広汎型中等度から高度の慢性歯周炎の高齢患者に対して,生活背景や全身状態の変化に配慮して15年間歯周治療を継続している症例を報告する。
患者は63歳女性で,医療面接と初診時の口腔内診査とエックス線診査により上記のように診断し,患者に歯周治療の必要性を理解させて歯周基本治療を行った。

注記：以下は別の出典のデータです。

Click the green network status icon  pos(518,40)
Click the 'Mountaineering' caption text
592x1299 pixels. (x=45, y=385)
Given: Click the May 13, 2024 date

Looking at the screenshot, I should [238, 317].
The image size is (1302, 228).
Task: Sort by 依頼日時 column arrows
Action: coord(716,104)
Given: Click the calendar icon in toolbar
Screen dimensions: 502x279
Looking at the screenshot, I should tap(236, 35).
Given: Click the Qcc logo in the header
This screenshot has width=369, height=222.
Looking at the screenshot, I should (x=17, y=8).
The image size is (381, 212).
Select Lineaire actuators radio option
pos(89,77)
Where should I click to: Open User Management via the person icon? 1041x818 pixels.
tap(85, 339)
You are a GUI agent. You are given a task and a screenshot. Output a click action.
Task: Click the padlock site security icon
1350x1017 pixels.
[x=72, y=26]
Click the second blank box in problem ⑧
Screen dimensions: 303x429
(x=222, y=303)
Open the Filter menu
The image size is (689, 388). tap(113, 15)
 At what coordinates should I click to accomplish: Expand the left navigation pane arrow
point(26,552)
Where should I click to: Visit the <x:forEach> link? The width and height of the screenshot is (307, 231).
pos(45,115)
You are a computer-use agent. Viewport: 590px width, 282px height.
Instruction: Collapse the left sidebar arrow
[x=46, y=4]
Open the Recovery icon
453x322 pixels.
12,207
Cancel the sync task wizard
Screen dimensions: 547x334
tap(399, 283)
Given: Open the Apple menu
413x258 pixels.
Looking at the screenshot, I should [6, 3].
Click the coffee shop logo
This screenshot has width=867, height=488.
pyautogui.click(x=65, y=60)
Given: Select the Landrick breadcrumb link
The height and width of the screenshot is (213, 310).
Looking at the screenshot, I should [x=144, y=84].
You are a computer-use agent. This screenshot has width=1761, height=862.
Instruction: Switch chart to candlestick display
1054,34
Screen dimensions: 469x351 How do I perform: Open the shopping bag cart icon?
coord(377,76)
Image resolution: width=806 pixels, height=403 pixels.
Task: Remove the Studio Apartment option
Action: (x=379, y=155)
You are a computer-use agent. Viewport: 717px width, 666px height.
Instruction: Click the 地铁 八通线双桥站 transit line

患者は,歯科治療に対して恐怖心が強かったので,そのことに特に配慮して徹底した感染源の除去を行った結果,PPDが3 mm以下の割合は初診時62%から96.8%,BOP陽性率は94.3%から5.7%,O'Learyのプラークコントロールレコードは100%から14.8%に改善し,症状の安定と咬合の安定が得られた。そのことで栄養状態が改善し,初診時にみられた喘息やアレルギー症状等の全身状態の改善につながり,歯周状態の改善が全身の健康に関与することを患者自身が実感した。
SPTに移行して12年間は患者の生活環境の変化に応じてサポートを行い,安定した歯周状態を維持していたが,その後アルツハイマー型認知症を発症し,歯周状態が一時悪化した。しかし,現在,多職種と連携し口腔清掃の自立支援を図っており,良好な歯周状態を維持できている。
本症例では,患者の生活環境や全身状態に配慮した患者教育と徹底した感染源の除去を行ったことが,歯周状態の改善につながった。また,SPTを行う上で生活環境や全身状態の変化を見逃さず,状況に配慮した対応を行ったことで患者の健康に貢献できたと考える。